Debiut tej warszawskiej grupy niejednego może zwalić z nóg. “I’m Not The Man You Think I Am” to być może jeden z najbardziej interesujących początków jaki zaobserwowaliśmy na polskiej rockowej scenie muzycznej.
“Fajne to jest. Tacy gówniarze, a już tak wyszczekani, osłuchani, wymodelowani, sformatowani, tak perfekcyjnie ubrudzeni i wykoślawieni. Chyba faktycznie teraz dzieciaki szybciej dorastają.”
Myślę, że gdyby dano mi szansę w paru zdaniach wypowiedzieć się o EP-ce “I’m Not The Man You Think I Am”, to dość bezczelnie zawłaszczyłabym sobie powyższy komentarz jednego z komentatorów na WAFP, gdzie ukazała się pierwsza recenzja krążka. Ta opinia idealnie obrazuje bowiem charakter tego minialbumu.
Czuję się jednak zobligowana do napisania paru słów o Contra Contra, pokładając nadzieję, że to co piszę skłoni choć jednego czytelnika do ściągnięcia ich EP-ki. Dlaczego? Bo ma on okazję dostać za darmo coś naprawdę przyzwoitego. Fan dobrego gitarowego grania nie pogardziłby tą EP-ką. Choć wyszła ona spod ręki tak młodych ludzi, słuchając “I’m Not The Man You Think I Am” ma się wrażenie jakby słuchało się utworów stworzonych przez weteranów rock&rolla. Moje słowa można wszakże odczytać opacznie i dojść do wniosku, że formacja to “stare młode dzieci”, próbujące udawać dorosłych. Nic z tych rzeczy.
Krążek jest jednocześnie kwintesencją świeżości i młodocianej energii, której coraz częściej brakuje mi w młodych artystach.
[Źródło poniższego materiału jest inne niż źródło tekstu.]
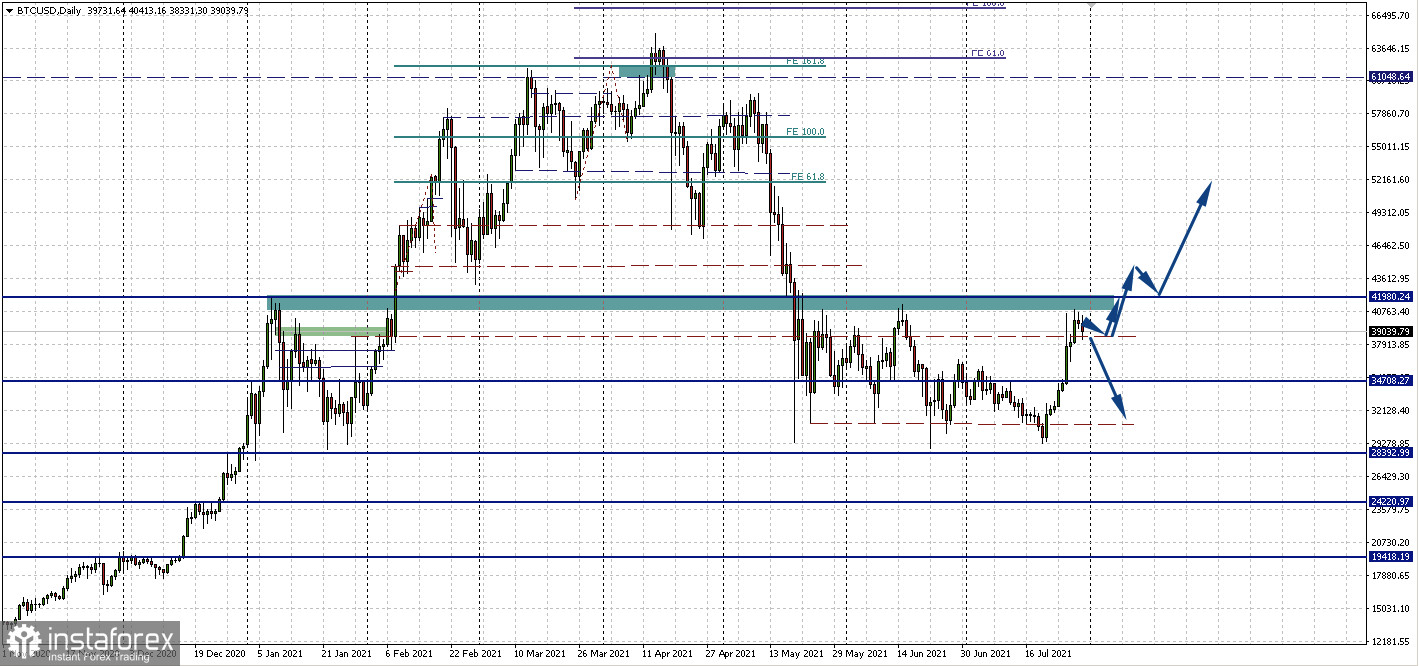
Task: Click the 24220.97 price level tag
Action: (x=1391, y=501)
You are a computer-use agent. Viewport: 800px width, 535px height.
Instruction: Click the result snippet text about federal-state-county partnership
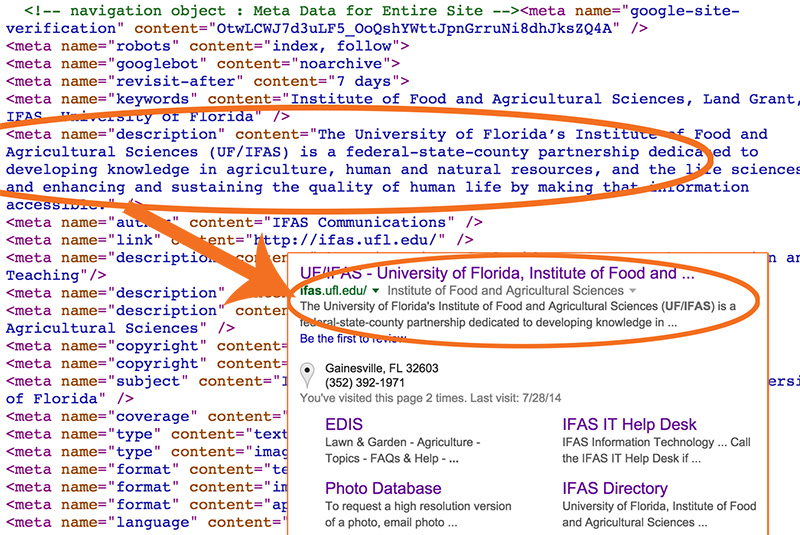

Trochę niedbałe gitarowe riffy, podparte charakterystyczną linią basową doskonale współdziałają z ostrym jak brzytwa głosem wokalistki – Kasi Kalinowskiej. Przez pierwsze sekundy każdego numeru mam wrażenie, że słucham nowego materiału The Kills. Może i błędnie celuję, że młodzież z Contra Contra także darzy duet Mosshart & Hince jakimś sentymentem, ale własnej podświadomości raczej nie oszukam.
Swój zachwyt nad mocnym debiutem formacji chciałabym zakończyć wyrażaniem instynktownej pewności, że z tej zabawy muzyką wykluje się coś naprawdę godnego uwagi dla szerszej publiczności. Chyba, że samym muzykom chodzi o coś zupełnie innego, ale o tym to ja już nie będę dywagować.